For the study, Torio and colleagues analyzed data from 5,634 postmenopausal white women recruited to CLUE II, an ongoing perspective cohort study of residents of Washington County, Md., maintained by the George W. Comstock Center for Public Health Research and Prevention. Consistent with previous research, they found, after adjusting for age, that a woman’s own level of education remained a significant predictor of increased breast cancer risk, and that both current body mass index (BMI) as well as weight gain since age 21,  were also significant predictors of breast cancer risk. 

After accounting for a woman’s own level of formal education, the researchers found that contextual factors, including social class and access to material resources, did not have an additional direct influence on breast cancer risk. However, there was a significant protective interaction between area-level measures of social class and current weight, as well as area-level social class and weight gain since age 21.

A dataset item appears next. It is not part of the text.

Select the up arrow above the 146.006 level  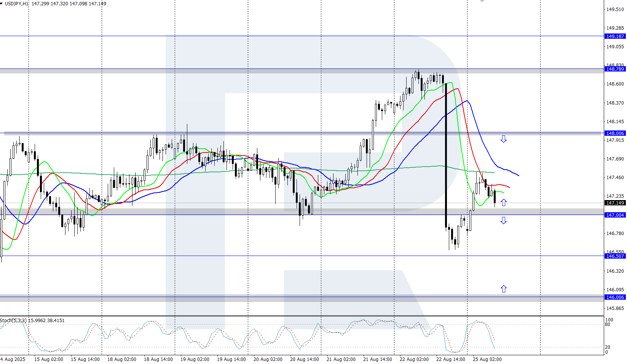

“This suggests that a woman’s current social environment can reduce the negative influences of excess body size on breast cancer risk, and, conversely, that heavier women in low- resource environments may face additional risk for breast cancer. Our study adds to the evidence that the lifelong effects of education achieved as a younger woman, as well as the social resources shaping a woman’s life currently, are both important influences on older women’s health,” said Ann C. Klassen, PhD, co-author of the study and associate professor in the Bloomberg School’s Department of Health, Behavior and Society.

Additional authors of “The Modifying Effect of Social Class on the Relationship between Body Mass Index and Breast Cancer” are Frank C. Curriero, PhD; Benjamin Caballero, MD, PhD; and Kathy Helzlsouer, MD, MHS.

The research was funded in part by the National Cancer Institute of the National Institutes of Health and the Department of Defense.